A cash-out refinance can have the double benefit of letting you refinance a higher-rate mortgage to one with a lower rate while pulling out cash to spruce up your property.

A refinance works well if you can get a lower rate than what you’re paying on your current mortgage. A lower interest rate and an increase in home value as a result of renovations are great long-term benefits.

Pros

  • Can use the refinance to fund home improvement projects, consolidate high-interest credit cards, or a variety of other purposes.
  • May be able to get a lower interest rate.
  • The cash-out is included in the new mortgage, so there are no separate payments to make.
  • You can use the money to pay off debt, fund a child’s higher education, or for other purposes that may improve your financial health.

Cons

  • You must use your home as collateral.
  • Must have 20 percent equity in your home to be eligible for a cash-out refinance loan.
  • Include closing costs, including recording fees, appraisal fees and origination fees.

▬▬▬▬▬▬▬▬▬▬

- Tasks:
a: Print the stretch of the cash-out refinance passage from "A refinance works" through "lower interest rate.".
b: Answer the following questions using the cash-out refinance passage.
(i) How much equity must a homeowner have to be eligible for a cash-out refinance loan?
(ii) What must be used as collateral?
(iii) Why are there no separate payments to make for the cash-out?

- Data:
▬▬▬▬▬▬▬▬▬▬

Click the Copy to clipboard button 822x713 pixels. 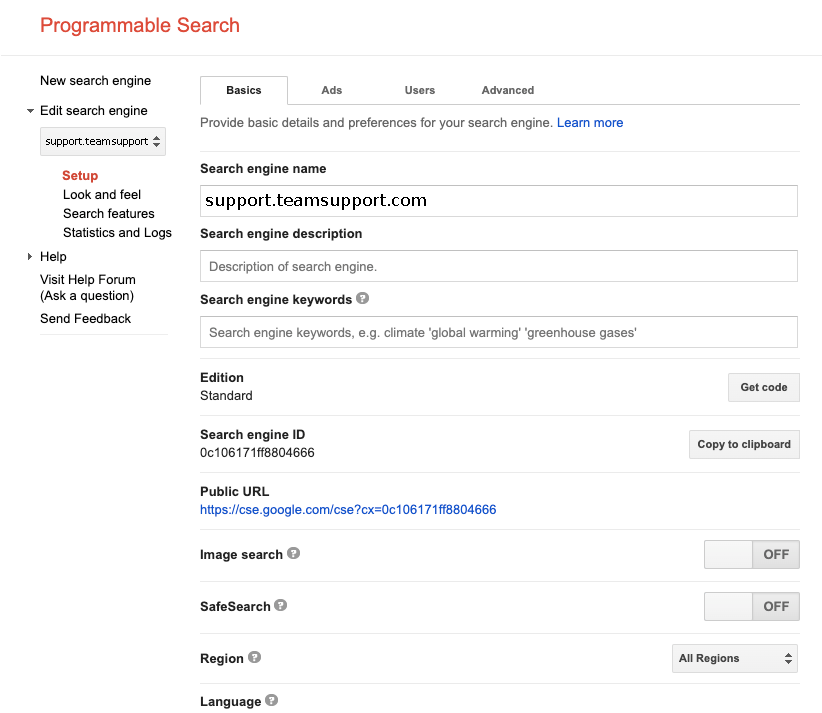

▬▬▬▬▬▬▬▬▬▬

- Answers by task:
a:
A refinance works well if you can get a lower rate than what you’re paying on your current mortgage. A lower interest rate and an increase in home value as a result of renovations are great long-term benefits.

Pros

  • Can use the refinance to fund home improvement projects, consolidate high-interest credit cards, or a variety of other purposes.
  • May be able to get a lower interest rate.

b:
(i) 20 percent equity in the home.
(ii) The home.
(iii) The cash-out is included in the new mortgage.